One of the things I most love is the degree of ethnography which has gone into developing the theory. One of the things I least love is that the theory's developers seem to suffer from the "Social sciences are real sciences, too!" syndrome, wherein they load their otherwise informative articles with charts, graphs, and equations that don't really elucidate the concepts; seemingly, it's there just to make the research more 'solid.' Anyway, this 84-page report on information foraging (PDF) is probably the single best document on the subject.

I'm interested in information foraging because it addresses the problems I've had in understanding how people use sites like Epinions. Typical user testing and GOMS-model analyses are fine for document-creation interfaces, but are insufficient when the interface is super simple (as it is for most Web sites), and where people's impetus for action is the content. Information foraging attempts to address this. The theory is still quite raw, and I'm not sold on its efficacy, but at least these folks are asking the right questions.

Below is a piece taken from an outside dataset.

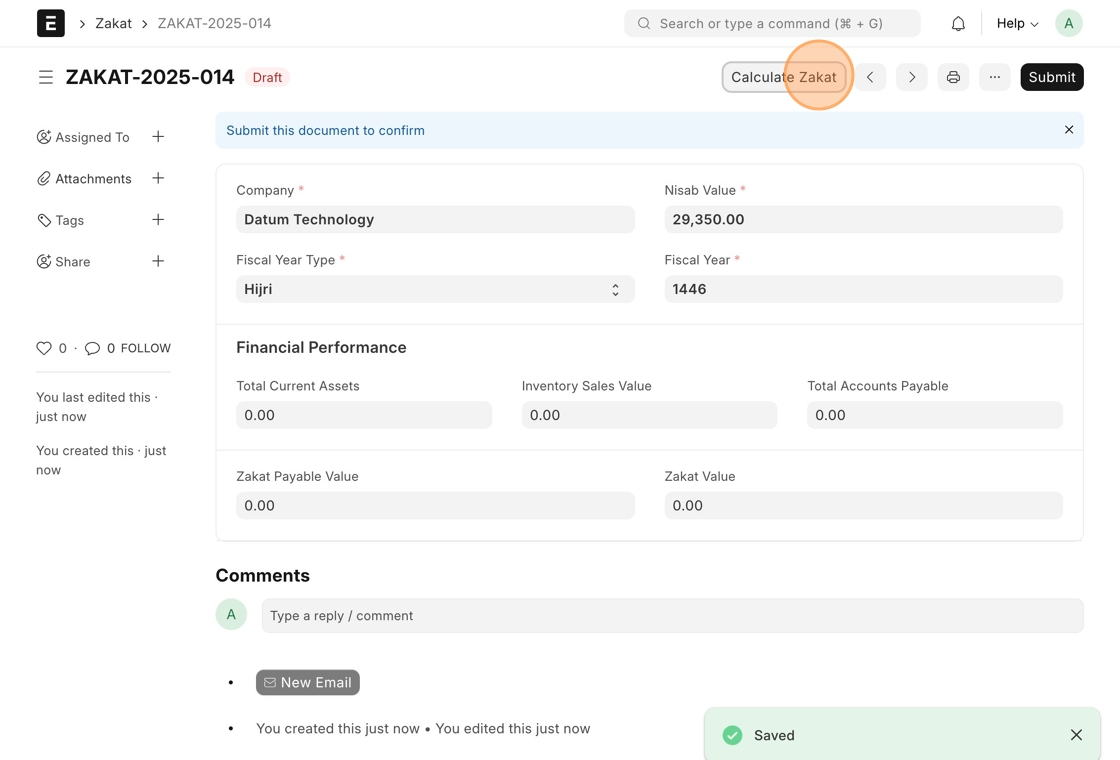
Task: Like this document with heart icon
Action: (44, 348)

The paper, "The Scent of a Site: A System for Analyzing and Predicting Information Scent, Usage, and Usability of a Web Site," (PDF) provides a thoughtful discussion on applying the theory to the Web.

Alan Wexelblat's "Footprints: History-Rich Tools for Information Foraging," (PDF)discusses how time can be factored into the life of digital artifacts, and used to enhance finding quality information.

I found the previous paper here, a page on ResearchIndex, a library that utilizes a number of interesting features, including 'similar documents', 'active bibliography', and 'users who viewed this document also viewed.', as well as a linked list of the works cited in the paper (wherein, when you click on a cited link, you can find other papers that cite that work). Lots of delightful wandering.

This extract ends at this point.